## Your task:
Find the line containing "Task: Open filter dropdown on column 20" in the data below, then output that line and each one after it exactly, with nothing else.

>>>

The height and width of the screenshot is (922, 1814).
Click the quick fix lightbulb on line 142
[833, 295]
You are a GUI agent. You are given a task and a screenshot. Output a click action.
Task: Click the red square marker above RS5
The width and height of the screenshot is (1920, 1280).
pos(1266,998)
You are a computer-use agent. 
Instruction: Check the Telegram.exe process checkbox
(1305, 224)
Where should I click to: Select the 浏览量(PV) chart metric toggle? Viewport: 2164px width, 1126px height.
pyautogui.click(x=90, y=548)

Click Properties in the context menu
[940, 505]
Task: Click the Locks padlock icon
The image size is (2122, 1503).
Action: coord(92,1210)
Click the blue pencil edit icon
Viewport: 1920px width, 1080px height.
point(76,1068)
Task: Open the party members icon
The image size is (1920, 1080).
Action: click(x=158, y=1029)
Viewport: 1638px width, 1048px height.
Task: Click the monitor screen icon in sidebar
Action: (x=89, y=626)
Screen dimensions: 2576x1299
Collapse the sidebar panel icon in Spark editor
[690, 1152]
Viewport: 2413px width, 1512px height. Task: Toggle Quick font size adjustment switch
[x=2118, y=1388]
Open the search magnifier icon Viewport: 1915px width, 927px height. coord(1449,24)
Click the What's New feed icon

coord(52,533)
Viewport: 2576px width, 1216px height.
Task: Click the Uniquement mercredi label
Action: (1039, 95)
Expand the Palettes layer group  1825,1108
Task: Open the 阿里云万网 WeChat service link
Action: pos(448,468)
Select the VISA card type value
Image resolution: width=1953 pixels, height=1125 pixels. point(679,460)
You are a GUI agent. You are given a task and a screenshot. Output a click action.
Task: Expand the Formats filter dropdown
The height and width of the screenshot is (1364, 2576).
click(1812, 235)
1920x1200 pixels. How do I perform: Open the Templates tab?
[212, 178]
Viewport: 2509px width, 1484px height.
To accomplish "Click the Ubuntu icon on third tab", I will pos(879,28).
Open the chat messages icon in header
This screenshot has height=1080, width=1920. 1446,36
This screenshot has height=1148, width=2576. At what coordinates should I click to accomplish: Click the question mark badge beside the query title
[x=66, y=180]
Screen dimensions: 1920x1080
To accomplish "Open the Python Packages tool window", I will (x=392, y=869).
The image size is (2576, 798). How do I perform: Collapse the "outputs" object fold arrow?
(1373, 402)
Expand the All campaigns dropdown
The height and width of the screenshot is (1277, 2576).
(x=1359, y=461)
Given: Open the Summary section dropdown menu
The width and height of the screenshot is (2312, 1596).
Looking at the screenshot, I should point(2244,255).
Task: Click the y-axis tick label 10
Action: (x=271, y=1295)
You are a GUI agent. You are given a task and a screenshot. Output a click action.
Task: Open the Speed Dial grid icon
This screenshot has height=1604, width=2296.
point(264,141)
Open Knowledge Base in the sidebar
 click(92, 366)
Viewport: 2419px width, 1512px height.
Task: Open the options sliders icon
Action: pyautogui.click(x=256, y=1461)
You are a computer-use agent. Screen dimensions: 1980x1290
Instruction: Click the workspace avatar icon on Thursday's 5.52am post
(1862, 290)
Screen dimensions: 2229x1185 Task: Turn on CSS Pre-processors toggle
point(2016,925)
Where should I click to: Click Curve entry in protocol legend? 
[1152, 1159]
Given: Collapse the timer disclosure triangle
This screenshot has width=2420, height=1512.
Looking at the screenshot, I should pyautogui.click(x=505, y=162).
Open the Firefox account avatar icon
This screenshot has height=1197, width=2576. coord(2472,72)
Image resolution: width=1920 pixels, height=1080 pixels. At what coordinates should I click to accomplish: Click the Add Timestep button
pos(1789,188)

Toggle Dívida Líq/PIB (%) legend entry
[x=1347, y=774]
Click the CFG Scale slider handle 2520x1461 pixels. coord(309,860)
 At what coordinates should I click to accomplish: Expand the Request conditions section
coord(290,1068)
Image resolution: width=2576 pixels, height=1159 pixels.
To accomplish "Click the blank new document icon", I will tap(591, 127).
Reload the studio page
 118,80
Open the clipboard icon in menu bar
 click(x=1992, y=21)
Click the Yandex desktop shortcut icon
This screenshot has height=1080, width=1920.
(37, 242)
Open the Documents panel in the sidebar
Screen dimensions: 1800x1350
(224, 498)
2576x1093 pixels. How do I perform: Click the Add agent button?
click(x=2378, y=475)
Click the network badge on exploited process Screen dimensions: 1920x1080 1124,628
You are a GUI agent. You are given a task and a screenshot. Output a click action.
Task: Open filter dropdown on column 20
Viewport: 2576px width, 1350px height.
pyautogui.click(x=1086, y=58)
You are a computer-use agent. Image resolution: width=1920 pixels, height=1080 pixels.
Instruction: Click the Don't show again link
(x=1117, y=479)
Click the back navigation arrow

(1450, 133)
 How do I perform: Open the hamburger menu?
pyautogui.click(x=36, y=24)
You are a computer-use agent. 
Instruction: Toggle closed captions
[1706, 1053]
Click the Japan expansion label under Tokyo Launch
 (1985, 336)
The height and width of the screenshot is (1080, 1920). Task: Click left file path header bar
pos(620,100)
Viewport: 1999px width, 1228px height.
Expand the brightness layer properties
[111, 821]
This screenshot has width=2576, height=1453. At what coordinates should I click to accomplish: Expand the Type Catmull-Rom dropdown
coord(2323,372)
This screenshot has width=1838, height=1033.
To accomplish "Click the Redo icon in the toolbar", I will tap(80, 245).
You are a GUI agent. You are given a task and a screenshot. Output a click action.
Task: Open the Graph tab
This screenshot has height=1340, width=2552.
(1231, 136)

<<<

## Answer to this problem:
Task: Open filter dropdown on column 20
Viewport: 2576px width, 1350px height.
pyautogui.click(x=1086, y=58)
You are a computer-use agent. Image resolution: width=1920 pixels, height=1080 pixels.
Instruction: Click the Don't show again link
(x=1117, y=479)
Click the back navigation arrow

(1450, 133)
 How do I perform: Open the hamburger menu?
pyautogui.click(x=36, y=24)
You are a computer-use agent. 
Instruction: Toggle closed captions
[1706, 1053]
Click the Japan expansion label under Tokyo Launch
 (1985, 336)
The height and width of the screenshot is (1080, 1920). Task: Click left file path header bar
pos(620,100)
Viewport: 1999px width, 1228px height.
Expand the brightness layer properties
[111, 821]
This screenshot has width=2576, height=1453. At what coordinates should I click to accomplish: Expand the Type Catmull-Rom dropdown
coord(2323,372)
This screenshot has width=1838, height=1033.
To accomplish "Click the Redo icon in the toolbar", I will tap(80, 245).
You are a GUI agent. You are given a task and a screenshot. Output a click action.
Task: Open the Graph tab
This screenshot has height=1340, width=2552.
(1231, 136)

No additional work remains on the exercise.